França quer esperar pelo Rafale F5 mas sua força aérea necessita de mais caças imediatamente
A França vai adiar a entrega de cerca de 20 caças Rafale de 2031–2032 para 2033–2034 para permitir que a aeronave seja construída diretamente no padrão muito mais avançado F5. A decisão significa que Paris está disposta a aceitar uma redução temporária no ritmo de renovação de sua frota de combate, à medida que as exigências de segurança, compromissos militares e tensões geopolíticas aumentam na Europa e na Ásia Ocidental.
O Parlamento francês aprovou definitivamente emendas à Lei de Planejamento Militar 2024–2030, finalizando assim a direção da aquisição e desenvolvimento das capacidades aéreas de combate pelo país.

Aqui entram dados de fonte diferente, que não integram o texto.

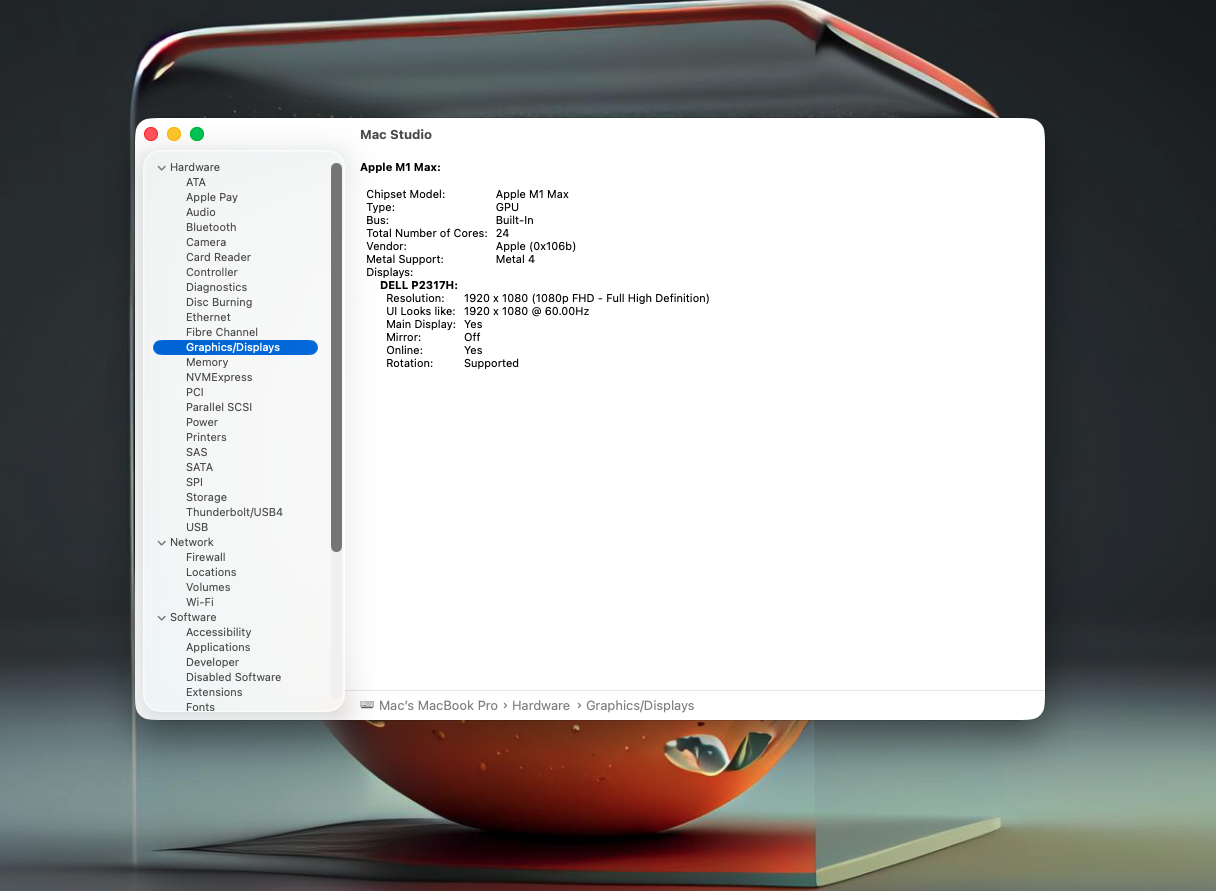This screenshot has height=891, width=1216.
Task: View Storage information
Action: 206,497
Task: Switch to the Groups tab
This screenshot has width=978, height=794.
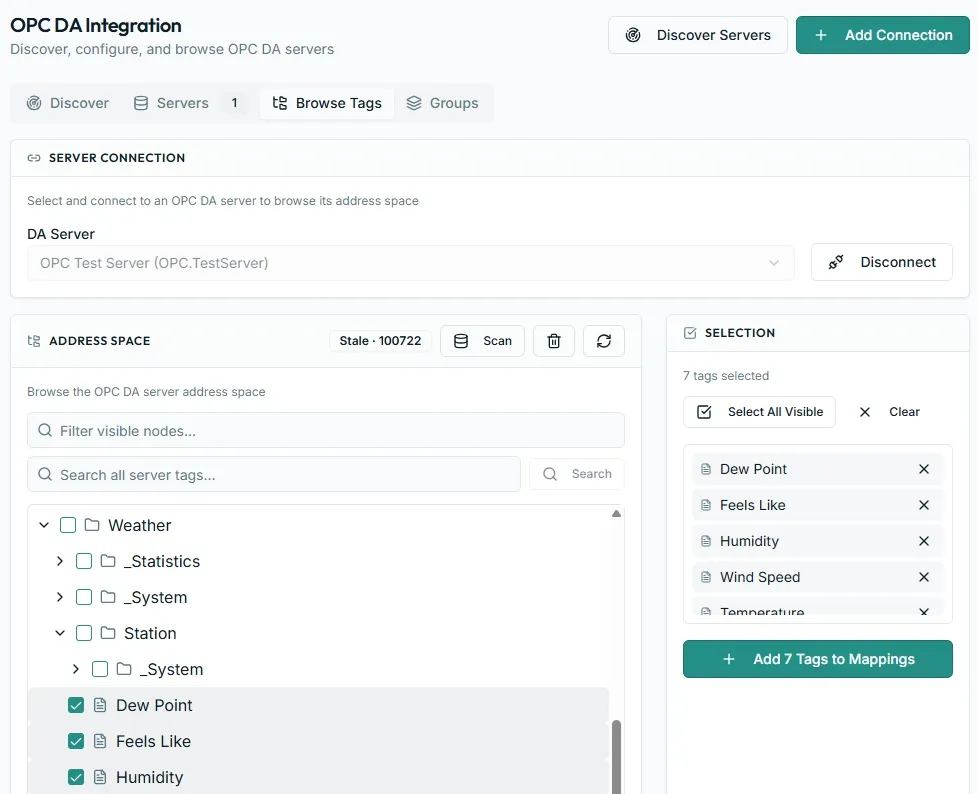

A nova abordagem direciona recursos financeiros limitados para o desenvolvimento do Rafale F5 e dos drones de combate stealth que operarão junto com ele, em vez de comprar mais aeronaves F4 para atender às necessidades urgentes.
Apesar dos atrasos, a meta da França de ter 225 caças até 2035 é mantida, envolvendo 185 aeronaves para a Força Aérea e Espacial Francesa e 40 aeronaves para a Marinha.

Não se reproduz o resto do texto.